MIAMI COUNTY — From requirements on glass milk bottles, which used to grace each porch, to today’s hazards of electronic cigarettes, Miami County Public Health’s focus remains fixed on the well being of Miami County residents.
On Thursday, the organization held a 100th anniversary open house to commemorate the county’s century of safe and healthy practices, which have progressed through the years.
Among the artifacts and news articles were two ledgers, one from 1919, the first year of the county public health board, and a city of Troy ledger dated 1909.

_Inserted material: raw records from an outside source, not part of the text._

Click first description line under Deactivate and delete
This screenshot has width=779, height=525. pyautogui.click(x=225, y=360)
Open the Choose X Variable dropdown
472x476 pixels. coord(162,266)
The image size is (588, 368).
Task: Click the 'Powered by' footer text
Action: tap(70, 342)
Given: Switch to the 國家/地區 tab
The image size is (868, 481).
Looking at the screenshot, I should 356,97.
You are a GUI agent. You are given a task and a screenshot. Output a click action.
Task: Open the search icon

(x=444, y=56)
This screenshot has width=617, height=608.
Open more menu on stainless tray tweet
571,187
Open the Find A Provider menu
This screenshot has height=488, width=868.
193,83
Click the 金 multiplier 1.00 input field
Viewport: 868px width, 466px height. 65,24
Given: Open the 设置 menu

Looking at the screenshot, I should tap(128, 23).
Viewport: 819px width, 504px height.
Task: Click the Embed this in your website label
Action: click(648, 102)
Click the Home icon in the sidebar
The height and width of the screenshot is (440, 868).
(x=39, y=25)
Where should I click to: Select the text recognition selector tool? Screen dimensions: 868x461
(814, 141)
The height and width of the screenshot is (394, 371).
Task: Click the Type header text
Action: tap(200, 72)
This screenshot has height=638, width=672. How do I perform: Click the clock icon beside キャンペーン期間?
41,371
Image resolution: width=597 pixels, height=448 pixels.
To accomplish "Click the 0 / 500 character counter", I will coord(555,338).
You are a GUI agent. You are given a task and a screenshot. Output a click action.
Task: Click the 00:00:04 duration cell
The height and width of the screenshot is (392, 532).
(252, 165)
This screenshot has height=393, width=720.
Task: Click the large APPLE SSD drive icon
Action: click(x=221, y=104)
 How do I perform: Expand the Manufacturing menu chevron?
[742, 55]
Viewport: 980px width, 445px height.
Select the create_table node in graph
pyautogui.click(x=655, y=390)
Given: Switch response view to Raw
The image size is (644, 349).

With the Spanish flu and small pox disease rampant across the nation, Ohio legislation passed the Hughes and Griswold Act to establish the public health department organizations, which still impact residents lives today. A century ago, Tipp City, Troy, Piqua and the county had their own individual departments. Today, MCPH and the city of Piqua maintain their public health records and resources.
Commissioner Dennis Propes said, “Looking back at some things that were going on back then, the issue of small pox and Spanish flu were the big catalysts that made the creation of these health departments vital.”
Propes has served as the health commissioner for approximately six years. The county’s first health commissioner was Dr. Haworth, although Propes noted the position changed five times in its first decade.
“It’s a 100 years of hard work … it is a tough job telling people to do things they don’t want to do for the first time, so the turnover was pretty good,” he said.
One historic focus of the public health department was centered around ice and keeping food safe for consumption, an issue sanitary inspectors still thoroughly review at restaurants, catering business and school cafeterias today. Another key issue a century ago was establishing set back standards for livestock, such as requiring hogs to be 300 feet away from dwellings.
“Those are some of the things that we are still dealing with today,” Propes said. Propes shared the first budget for the county health district was $25,000, with staffing accounting for the majority of the budget. Transportation was also an expenditure as the district purchased cars for $4,300. Today, Propes said the Miami County Public Health budget is approximately $4 million, half of which is marked for the salaries of 41 employees. One vehicle today cost $20,000 for the district’s use.
“Things change, but they still remain the same,” he said. “They had five employees, we have 41 now. Some of the issues we are dealing with now are different from back then. We have the vaping issue that is the forefront of what we do. We do a lot with the drug overdose issue, yet we are still dealing with some of the same problems. Flu is something we still deal with, but with the flu vaccines, we dropped the lethalness of the flu a lot less than it was back then.”
Propes said food inspections is one of the most visible services the health district provides. A historic example from the city of Troy’s health ledger included resolutions to enforce dairies to boil milk bottles for 15 minutes before their reuse.
Propes said published food inspections drives the most feedback he personally receives as the health commissioner.
“It’s something the public likes to know. It’s something we like to do for the public,” Propes said.
MCPH also commemorated the anniversary by gathering artifacts to place into a time capsule.